Ganz klar Selbstbewusstsein, Glaube und auch den Mut, als muslimische Frau in Deutschland mit Stolz und Freude hijab-gerecht gekleidet zu sein, ohne dabei von der Modewelt ausgeschlossen zu werden oder sich ausgeschlossen zu fühlen. Mir ist wichtig, dass jede Frau ihren Weg gehen kann. Ich als Pionierin, als Unternehmerin habe dieses Role Model eingenommen und kann als Mutmacherin gelten für andere Frauen, die sich in der Situation befinden, wie ich damals.  

Welche Rolle kommt HIJABI als Modest-Fashion-Shop in der deutschen Modelandschaft Ihrer Meinung nach zu?  
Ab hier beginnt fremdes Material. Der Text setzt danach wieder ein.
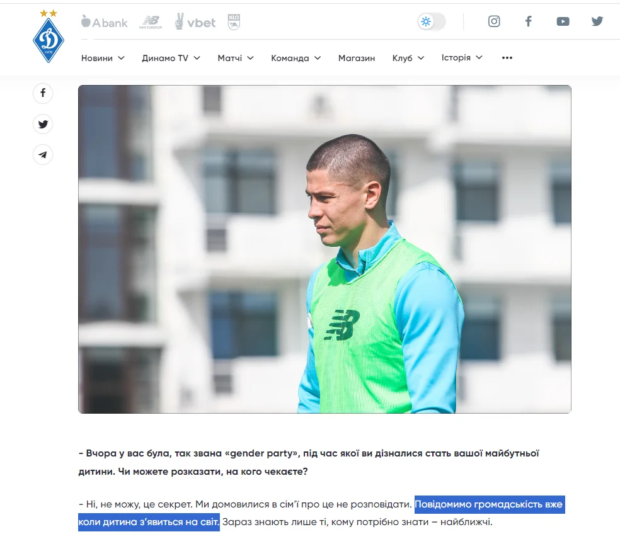Image resolution: width=620 pixels, height=544 pixels.
Task: Open the three-dots more menu
Action: (x=507, y=58)
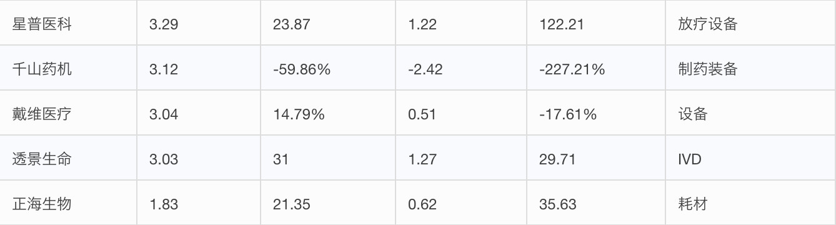Select the -227.21% value cell

coord(596,68)
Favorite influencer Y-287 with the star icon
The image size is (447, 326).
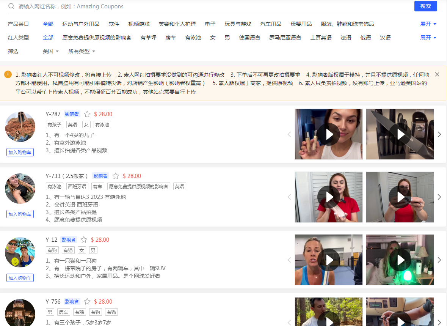(87, 114)
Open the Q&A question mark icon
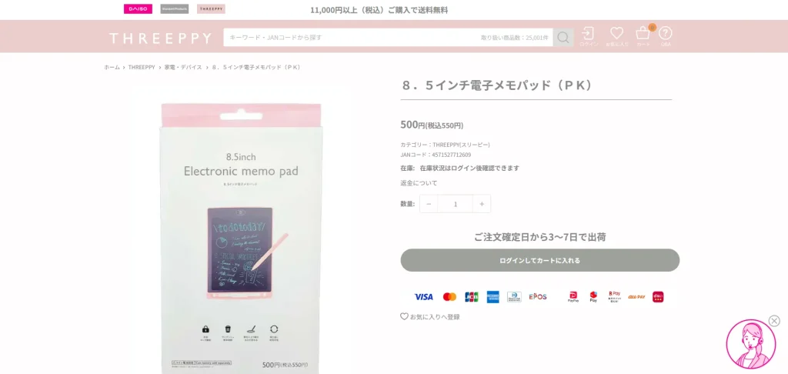This screenshot has height=374, width=788. pos(666,36)
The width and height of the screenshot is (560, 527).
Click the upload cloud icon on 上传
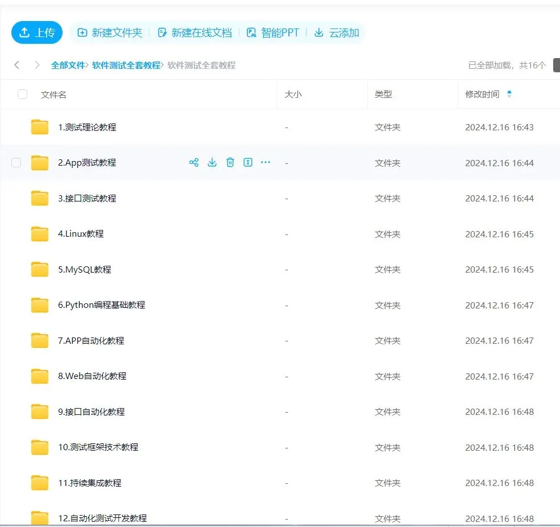[x=25, y=32]
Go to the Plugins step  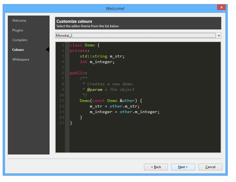(x=18, y=30)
Ich denke, dass HIJABI die authentische Brücke ist zwischen dem Westen, zwischen den muslimischen Frauen im Westen, und damit, den Hijab in Einklang mit der Mode zu bringen. Ich denke, das ist mit HIJABI sehr gut in der deutschen Modelandschaft gelungen. Denn nicht zuletzt sind auch unsere Zielgruppen Frauen, die hier in Deutschland geboren sind. Das ist eine aufstrebende Generation von Macherinnen, von Menschen, die ihre Wurzeln in Deutschland haben, oder ihre Identität in Deutschland haben, aber die Wurzeln eben noch mit einem Glauben verknüpft sind. Und wir als Brand können diese Brücke schlagen und sagen: Beides ist möglich. Der Glaube hindert dich nicht daran, den Standard der westlichen Kultur auszuleben, und andersrum genauso. 

Sie betreiben einen eigenen Laden in der Frankfurter Innenstadt sowie einen Online-Shop. Mussten Sie bereits mit Anfeindungen kämpfen – digital oder sogar vor Ort? 
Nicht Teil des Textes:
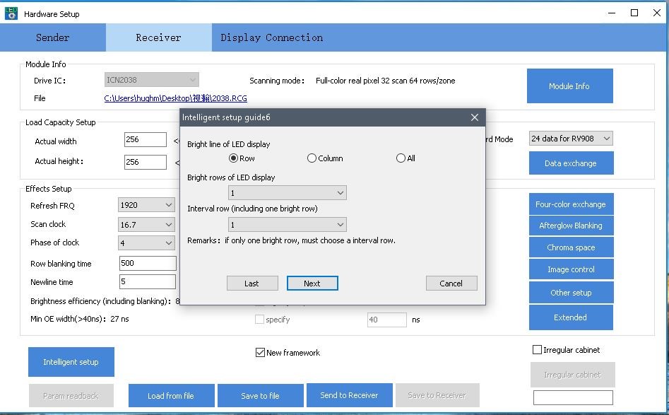Choose the All bright line option
669x415 pixels.
click(401, 158)
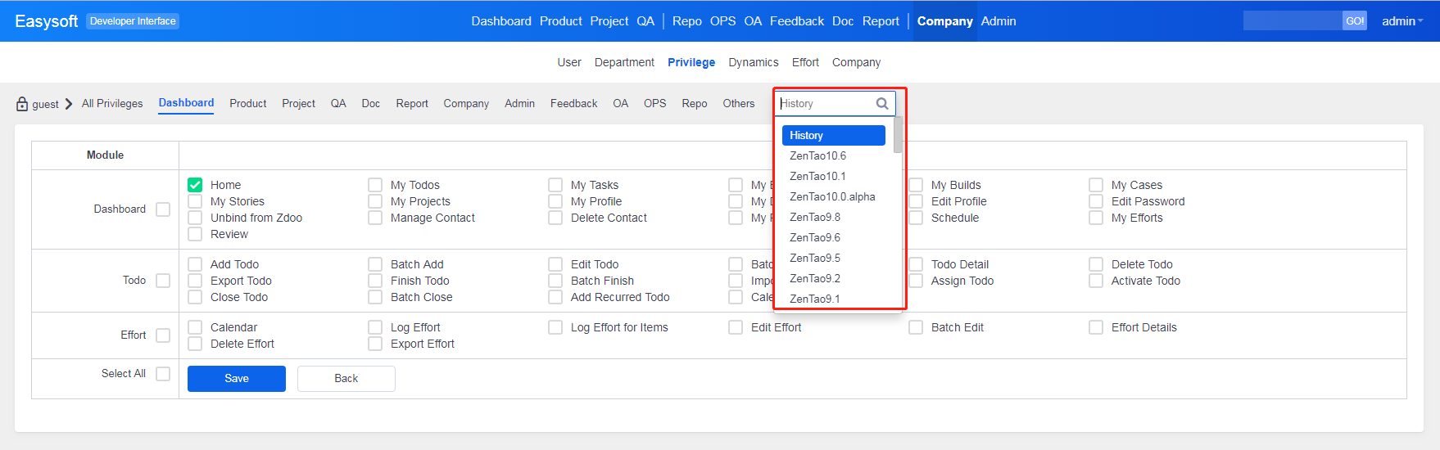Open the admin user dropdown caret
The height and width of the screenshot is (450, 1440).
pyautogui.click(x=1420, y=22)
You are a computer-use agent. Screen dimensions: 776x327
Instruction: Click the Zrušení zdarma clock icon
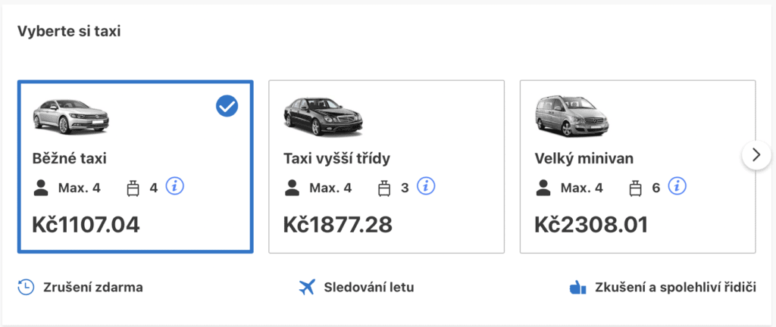[x=26, y=287]
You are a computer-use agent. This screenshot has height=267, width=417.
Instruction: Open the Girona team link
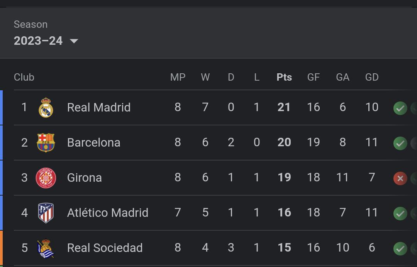[x=84, y=178]
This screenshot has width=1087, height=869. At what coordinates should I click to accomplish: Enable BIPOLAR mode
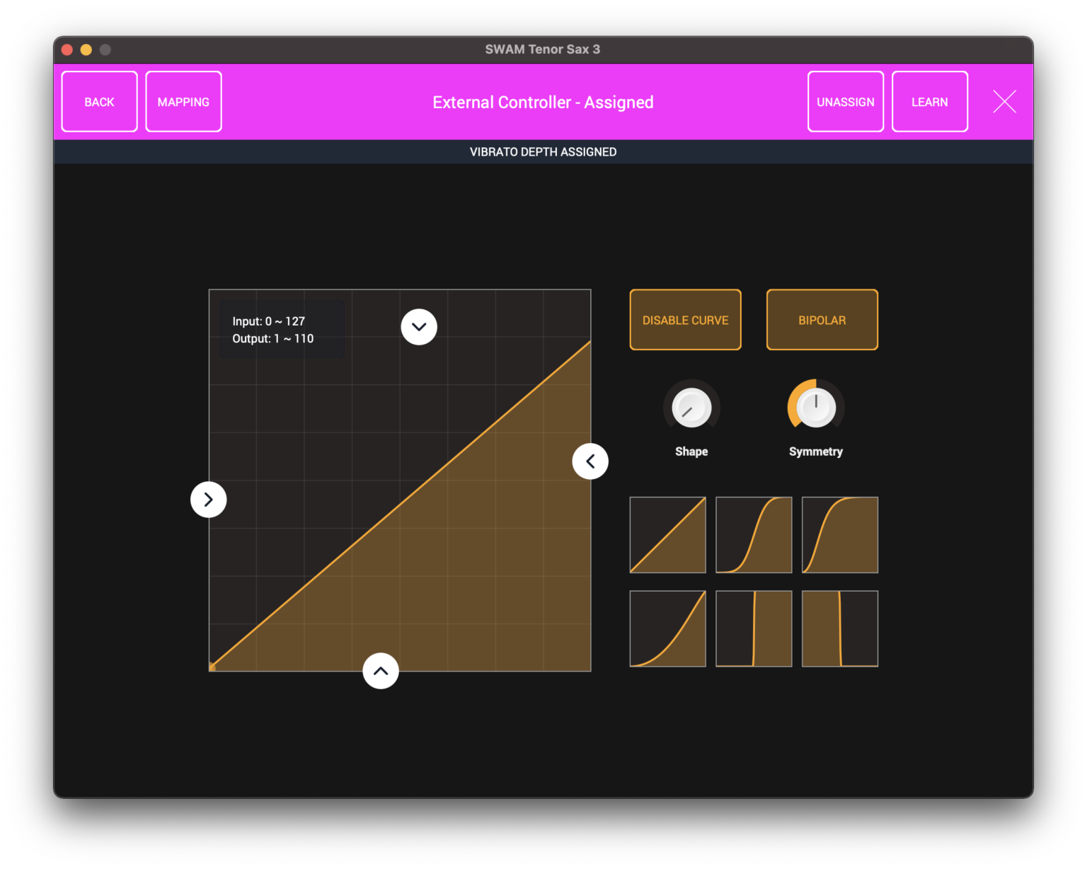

Den Store in Frankfurt haben wir Ende 2021 geschlossen. Einfach aufgrund des Zeitgeistes. Ich meine, 2021 und 2022 ist das einfach viel bequemer für den Kunden geworden, online zu shoppen. Wir können jederzeit 24/7 alles online bestellen und kriegen das ohne Zeitaufwand nach Hause geliefert. Und natürlich folgen wir so einer Bewegung auch. Wir stehen ja nicht still mit HIJABI. Demnach sind wir jetzt komplett auf dem E-Commerce aufgestellt. Und wir haben aktuell nur superpositives Feedback zu unserer Brand. Man muss auch dazu sagen, nicht zuletzt, weil die Modewelt jetzt diesen Modest Fashion Markt erkannt hat und für sich gewinnen will. Von dieser Entwicklung dürfen wir auch profitieren. Natürlich gab es 2013 Anfeindungen, auch lokal im Geschäft, aber die Zeit ist vorbei. Und das ist auch das Schöne daran heutzutage. Ich liebe es einfach, in dieser Zeit zu leben, wo jeder frei sein. Es ist toll, heute eine Modest-Fashion-Brand-Pionierin sein zu dürfen. Und dann weiß man auch, dass sich die Reise bis heute gelohnt hat, und das, wofür man sich eingesetzt hat, auch tatsächlich Fuß gefunden hat. Dafür bin ich unglaublich dankbar. 

Vielen Dank. 

Dieser Text ist zuerst erschienen in Politik & Kultur 05/2022.